"""
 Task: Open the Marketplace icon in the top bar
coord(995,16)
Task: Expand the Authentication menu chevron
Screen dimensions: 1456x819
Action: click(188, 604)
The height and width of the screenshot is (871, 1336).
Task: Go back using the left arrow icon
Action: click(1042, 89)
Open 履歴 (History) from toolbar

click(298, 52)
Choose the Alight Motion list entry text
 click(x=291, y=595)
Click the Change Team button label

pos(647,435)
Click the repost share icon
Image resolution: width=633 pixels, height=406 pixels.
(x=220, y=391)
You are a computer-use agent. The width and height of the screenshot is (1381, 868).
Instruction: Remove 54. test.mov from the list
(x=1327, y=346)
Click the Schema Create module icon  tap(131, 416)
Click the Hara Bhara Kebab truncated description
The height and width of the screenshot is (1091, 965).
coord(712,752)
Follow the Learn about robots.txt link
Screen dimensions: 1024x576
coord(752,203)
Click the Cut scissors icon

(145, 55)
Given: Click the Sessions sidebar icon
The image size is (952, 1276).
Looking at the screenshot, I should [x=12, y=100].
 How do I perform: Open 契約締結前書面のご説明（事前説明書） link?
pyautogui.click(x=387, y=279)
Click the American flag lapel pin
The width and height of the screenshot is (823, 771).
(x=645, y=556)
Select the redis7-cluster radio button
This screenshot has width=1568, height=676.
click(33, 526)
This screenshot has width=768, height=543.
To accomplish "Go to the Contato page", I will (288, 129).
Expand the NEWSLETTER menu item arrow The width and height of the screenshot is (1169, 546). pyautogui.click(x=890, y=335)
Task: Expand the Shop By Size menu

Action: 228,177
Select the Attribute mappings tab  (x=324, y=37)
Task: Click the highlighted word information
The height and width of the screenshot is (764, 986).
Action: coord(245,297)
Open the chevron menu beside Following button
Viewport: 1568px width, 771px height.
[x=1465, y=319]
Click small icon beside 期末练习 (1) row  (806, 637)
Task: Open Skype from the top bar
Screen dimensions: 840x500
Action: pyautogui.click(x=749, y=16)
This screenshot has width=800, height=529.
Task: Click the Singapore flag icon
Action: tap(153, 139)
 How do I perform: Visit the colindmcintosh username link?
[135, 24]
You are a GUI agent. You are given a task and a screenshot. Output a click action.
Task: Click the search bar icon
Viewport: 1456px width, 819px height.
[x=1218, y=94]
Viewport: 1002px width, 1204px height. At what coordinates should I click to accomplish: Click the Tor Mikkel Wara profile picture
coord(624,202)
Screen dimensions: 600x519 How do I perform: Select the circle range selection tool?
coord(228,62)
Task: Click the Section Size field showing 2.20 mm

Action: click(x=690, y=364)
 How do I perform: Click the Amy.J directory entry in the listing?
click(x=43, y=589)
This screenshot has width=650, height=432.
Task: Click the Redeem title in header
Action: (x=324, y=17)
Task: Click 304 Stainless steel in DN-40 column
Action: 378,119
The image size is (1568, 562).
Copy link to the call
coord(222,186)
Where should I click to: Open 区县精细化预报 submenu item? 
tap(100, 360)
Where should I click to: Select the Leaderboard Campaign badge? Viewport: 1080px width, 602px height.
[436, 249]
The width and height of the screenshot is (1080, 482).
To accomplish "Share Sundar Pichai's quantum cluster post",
"""
Exercise task :: Reproduce the material above, beginning with its first line and ending after the line that contains "click(298, 52)", with both ends included.

Solution to the problem ::
 Task: Open the Marketplace icon in the top bar
coord(995,16)
Task: Expand the Authentication menu chevron
Screen dimensions: 1456x819
Action: click(188, 604)
The height and width of the screenshot is (871, 1336).
Task: Go back using the left arrow icon
Action: click(1042, 89)
Open 履歴 (History) from toolbar

click(298, 52)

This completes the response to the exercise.